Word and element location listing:
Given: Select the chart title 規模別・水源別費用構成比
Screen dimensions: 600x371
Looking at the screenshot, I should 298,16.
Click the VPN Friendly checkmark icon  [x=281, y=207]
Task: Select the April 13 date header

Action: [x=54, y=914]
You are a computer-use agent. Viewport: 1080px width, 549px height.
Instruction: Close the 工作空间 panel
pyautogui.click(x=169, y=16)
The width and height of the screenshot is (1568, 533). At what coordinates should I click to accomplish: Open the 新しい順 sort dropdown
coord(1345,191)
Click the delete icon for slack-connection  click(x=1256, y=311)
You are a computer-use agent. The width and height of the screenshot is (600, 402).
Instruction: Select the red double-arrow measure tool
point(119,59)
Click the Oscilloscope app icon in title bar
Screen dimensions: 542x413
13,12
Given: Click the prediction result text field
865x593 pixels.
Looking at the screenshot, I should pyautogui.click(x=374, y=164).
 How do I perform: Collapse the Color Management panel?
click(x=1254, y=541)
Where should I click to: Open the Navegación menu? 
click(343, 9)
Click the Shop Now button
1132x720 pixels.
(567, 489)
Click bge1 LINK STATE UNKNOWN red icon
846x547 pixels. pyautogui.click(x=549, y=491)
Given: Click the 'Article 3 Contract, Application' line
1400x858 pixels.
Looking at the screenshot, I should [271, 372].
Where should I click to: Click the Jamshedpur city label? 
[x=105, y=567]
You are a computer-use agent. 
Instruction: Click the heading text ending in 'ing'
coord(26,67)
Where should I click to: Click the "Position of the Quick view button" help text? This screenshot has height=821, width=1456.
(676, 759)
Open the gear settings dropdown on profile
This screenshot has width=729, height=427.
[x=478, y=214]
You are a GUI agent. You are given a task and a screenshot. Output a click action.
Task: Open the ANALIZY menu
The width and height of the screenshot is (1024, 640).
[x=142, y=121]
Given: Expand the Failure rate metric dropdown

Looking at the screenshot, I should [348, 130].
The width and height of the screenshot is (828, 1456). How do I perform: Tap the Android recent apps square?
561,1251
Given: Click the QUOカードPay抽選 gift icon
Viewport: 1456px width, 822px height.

_Exercise details_:
Copy out, in full, each line of the listing that contains the word "width".

_Correct output_:
You are a computer-use agent. Viewport: 1080px width, 549px height.
The width and height of the screenshot is (1568, 533). At what coordinates should I click to accomplish: Open the 新しい順 sort dropdown
You are a computer-use agent. The width and height of the screenshot is (600, 402).
Where should I click to: Click the "Position of the Quick view button" help text? This screenshot has height=821, width=1456.
This screenshot has width=729, height=427.
The width and height of the screenshot is (1024, 640).
The width and height of the screenshot is (828, 1456). How do I perform: Tap the Android recent apps square?
Viewport: 1456px width, 822px height.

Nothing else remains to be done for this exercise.